◆ Travail à faire
1 > Dans le texte, relevez toutes les personnes que le narrateur croise et que le texte désigne par leur métier ou leur fonction.
2 > Répondez aux questions suivantes à partir du texte.
(a) Quelle somme le narrateur règle-t-il à la secrétaire, et de quelle manière ?
(b) Que nettoie l'employé des transports publics ?
(c) Par où le narrateur rentre-t-il ?
3 > Recopiez fidèlement le passage du texte qui va de "Enfin, je lui" jusqu'à "sur le boulevard." inclus.

◆ Texte à étudier
___

Enfin, je lui demande une ordonnance pour mon contrôle technique annuel par prise de sang que je ne compte pas faire avant la seconde moitié d’août.
Après avoir salué la jeune et sympathique interne et son maître de stage, je règle les vingt-cinq euros sans contact à la secrétaire. « Vous avez du gel hydro alcoolique si vous voulez vous laver les mains avant de sortir », me dit-elle. Je le fais, pour sitôt après toucher deux poignées de portes avant de me retrouver sur le boulevard.
En face, un employé des transports publics nettoie les boutons des portes de la rame de métro du prochain départ. Dès qu’il a terminé, de nouveaux voyageurs y posent leurs mains douteuses.
Je rentre par le réseau des petites rues situées au-dessus du jardin de l’Hôtel de Ville. A un croisement, je vois sortir de chez lui l’un de ma connaissance, pas vu depuis longtemps. Je lui demande comment ça va. Il me raconte ses soucis d’indépendant, deux activités professionnelles arrêtées, l’une qui va reprendre lundi mais pour l’autre, pas tant que les cafés et restaurants ne seront pas rouverts. « Et toi ? » me dit-il. Je lui parle de cette hernie et de l’opération qui m’inquiète.

___

◆ Extrait des données
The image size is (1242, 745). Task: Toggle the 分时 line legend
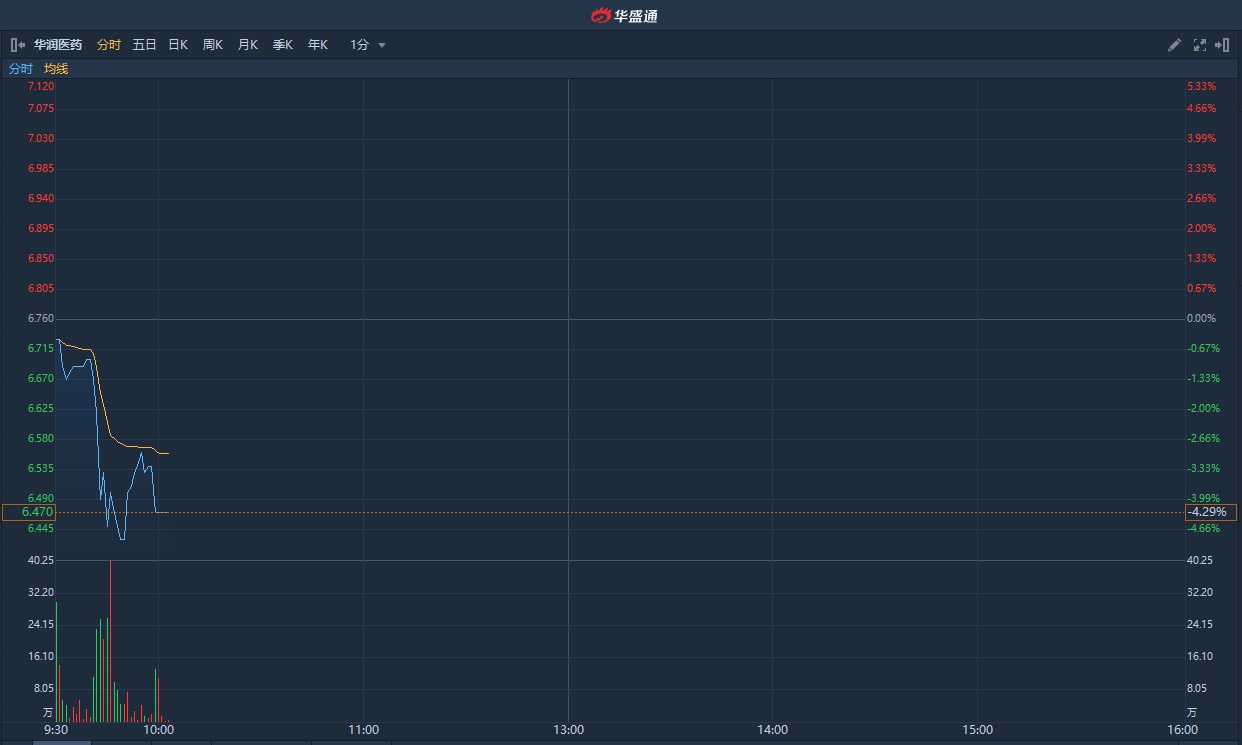pos(21,69)
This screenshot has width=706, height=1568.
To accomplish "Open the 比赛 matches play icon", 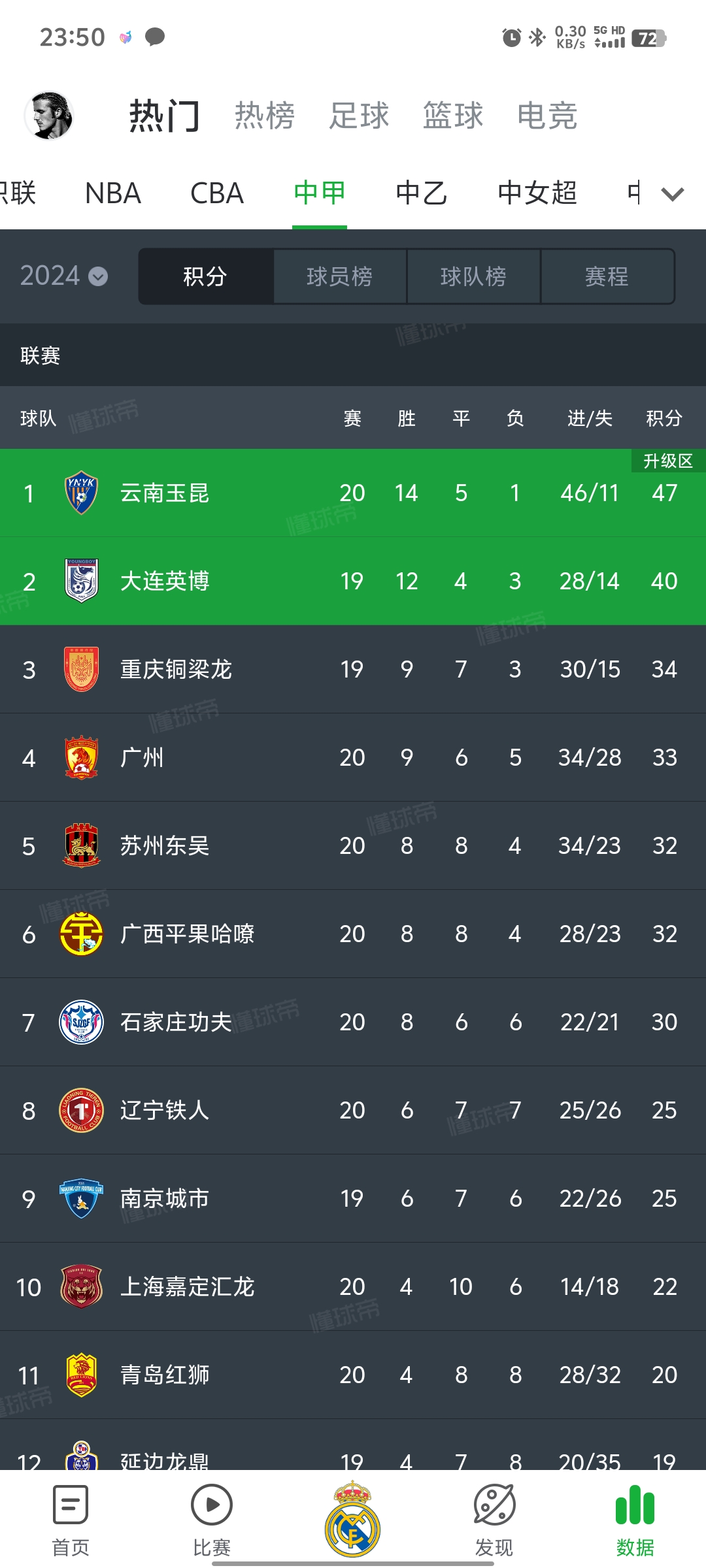I will (x=211, y=1505).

___

◆ Corrigé
1 >
- la jeune et sympathique interne
- son maître de stage
- la secrétaire
- un employé des transports publics

2 >
(a) Il règle vingt-cinq euros, sans contact.
(b) Il nettoie les boutons des portes de la rame de métro du prochain départ.
(c) Il rentre par le réseau des petites rues situées au-dessus du jardin de l'Hôtel de Ville.

3 >
Enfin, je lui demande une ordonnance pour mon contrôle technique annuel par prise de sang que je ne compte pas faire avant la seconde moitié d’août.
Après avoir salué la jeune et sympathique interne et son maître de stage, je règle les vingt-cinq euros sans contact à la secrétaire. « Vous avez du gel hydro alcoolique si vous voulez vous laver les mains avant de sortir », me dit-elle. Je le fais, pour sitôt après toucher deux poignées de portes avant de me retrouver sur le boulevard.